→ **TEXT EXCERPT**:
Permalink for Comment #1310756323 by Thunder

, comment by Thunder
Thunder @Chris Glushko, Well done. I thought your review was spot on. I agree with much of it.

For all you noobs (and I mean noob in a kind way ... we were all noobs once) ....

I absolutely cherished my first Phish show, The Great Went, also a festival. I never understood at the time why all my other friends who had seen Phish many times dating back to 94 where hating on 8/16/97 Set I. I liked it. It was fun, my first Phish set. [But it was 8/16 Set II & Set III and 8/17/97 Set II that got me hooked for life). But after you start seeing many shows over the years and listen to even more, you start to better differentiate what is truly great, what is average/great and what falls short. Listening to 7/2/11 Set I live on the stream, it felt to me what it must have felt to them in 97. And to quote Trey from Bittersweet Motel, "we just weren't hooked up". I could hear that plain as day. It was bad. As bad as 8/16/97 Set I in that regard. They should have played Monkey Man a good 4 or 5 songs earlier and walked off the stage, same as 8/16/97 set I. Took me a long time to "get" that 8/16/97 Set I was a bad set, but eventually I did. [And let me point out that a "bad" phish set, is pretty much better than most rock and rolls concerts anywheres]. I think many of you will come to find the same thing about 7/2/11 Set I as you progress in your phish obsession. The key as someone above pointed out is that if we as an online community on phish.net (or wherever) can't come together to discuss Phish without taking things as personal shots or whatever, we suck. Never used to be that way, doesn't have to, but it seems as every influx of noobs come in, we cannot avoid it. How I wish I could make it stop. I am truly glad to see so many of you had wonderful time at SBIX, some of you even life changing. That is so cool. But don't misunderstand mine or others critical reading of the music as trying to harsh on your mellow, cause nothing would be further from the truth. The Phish scene always needs new blood. Just as it always needs respecful, kind fans. Happy Phishing.

→ **EXERCISE MATERIAL**:
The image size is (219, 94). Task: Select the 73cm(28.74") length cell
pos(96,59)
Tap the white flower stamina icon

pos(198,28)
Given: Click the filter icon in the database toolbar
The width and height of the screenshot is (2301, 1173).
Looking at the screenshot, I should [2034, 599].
---
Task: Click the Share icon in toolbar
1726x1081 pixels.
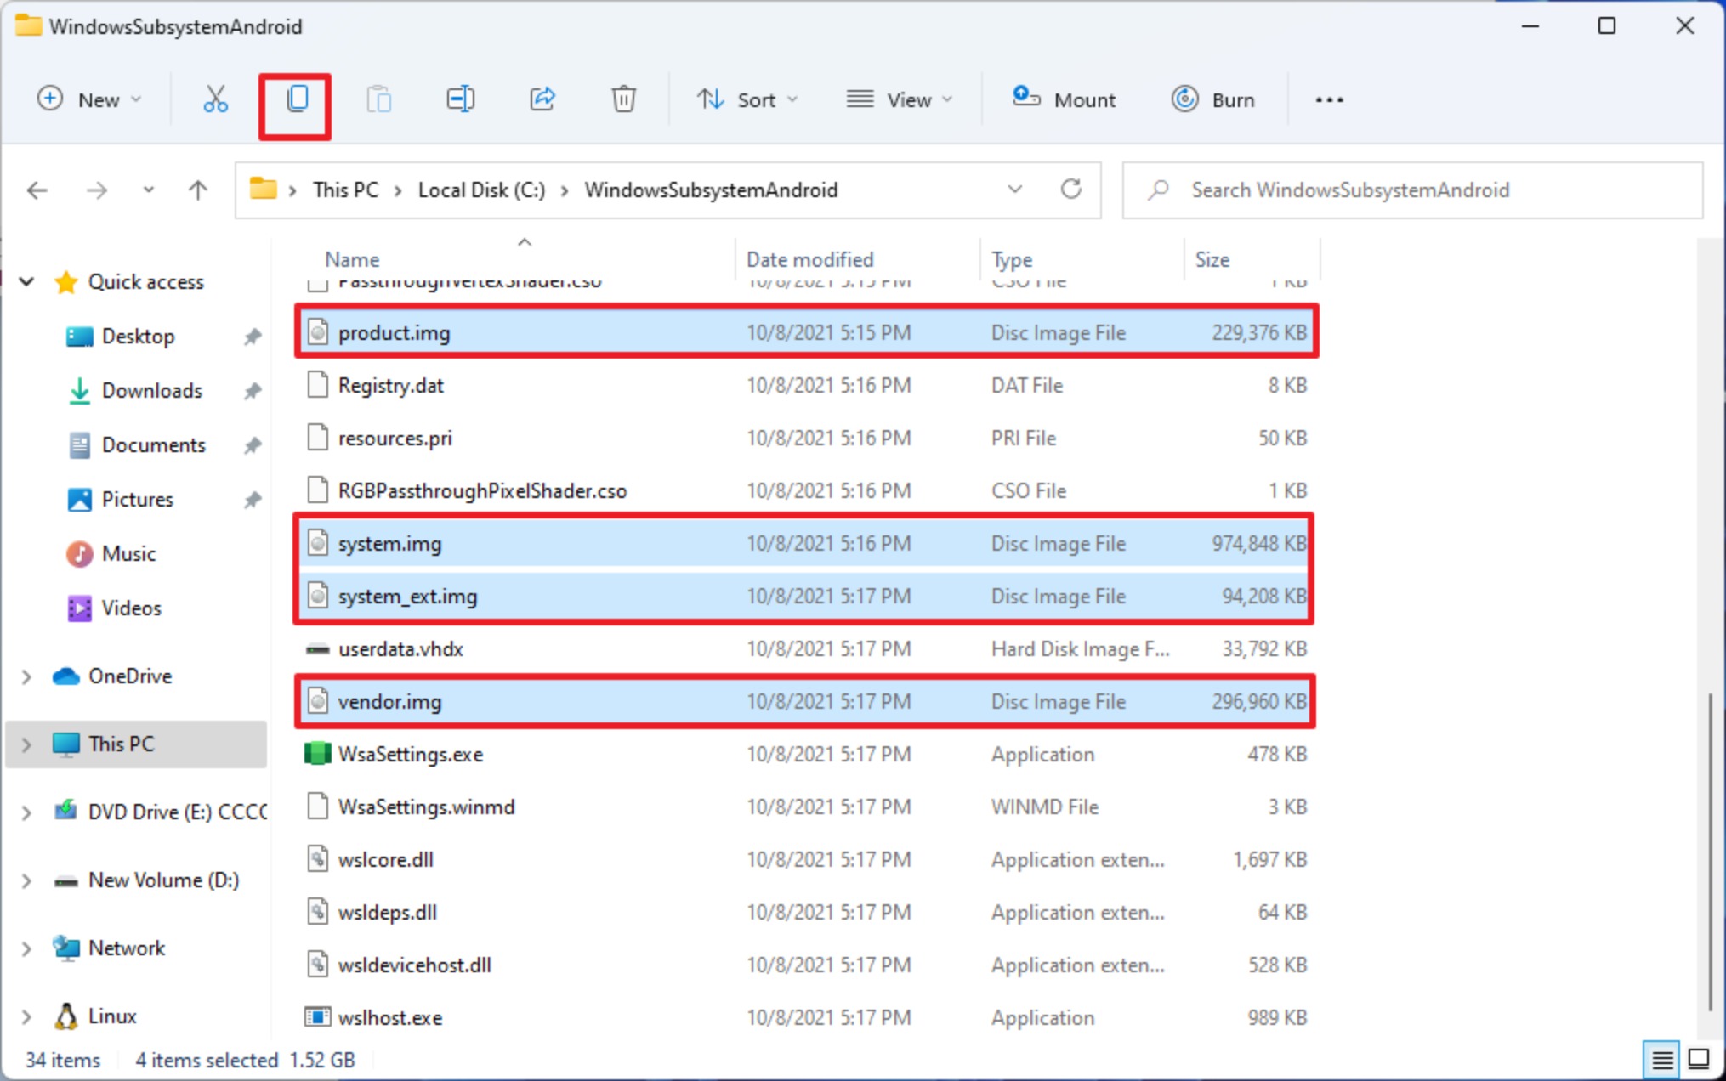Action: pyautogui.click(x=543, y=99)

→ **REQUIRED WORK**:
1. In the comment by Thunder, which show was the writer's first Phish show?
2. Update the rows from the line with "Given: Click the" to the line with "Looking at the" by replacing "filter" with "sort", leaving everything else unchanged, and return only those lines.

→ **WRITTEN RESPONSES**:
1. The Great Went, which was also a festival.

2.
Given: Click the sort icon in the database toolbar
The width and height of the screenshot is (2301, 1173).
Looking at the screenshot, I should [2034, 599].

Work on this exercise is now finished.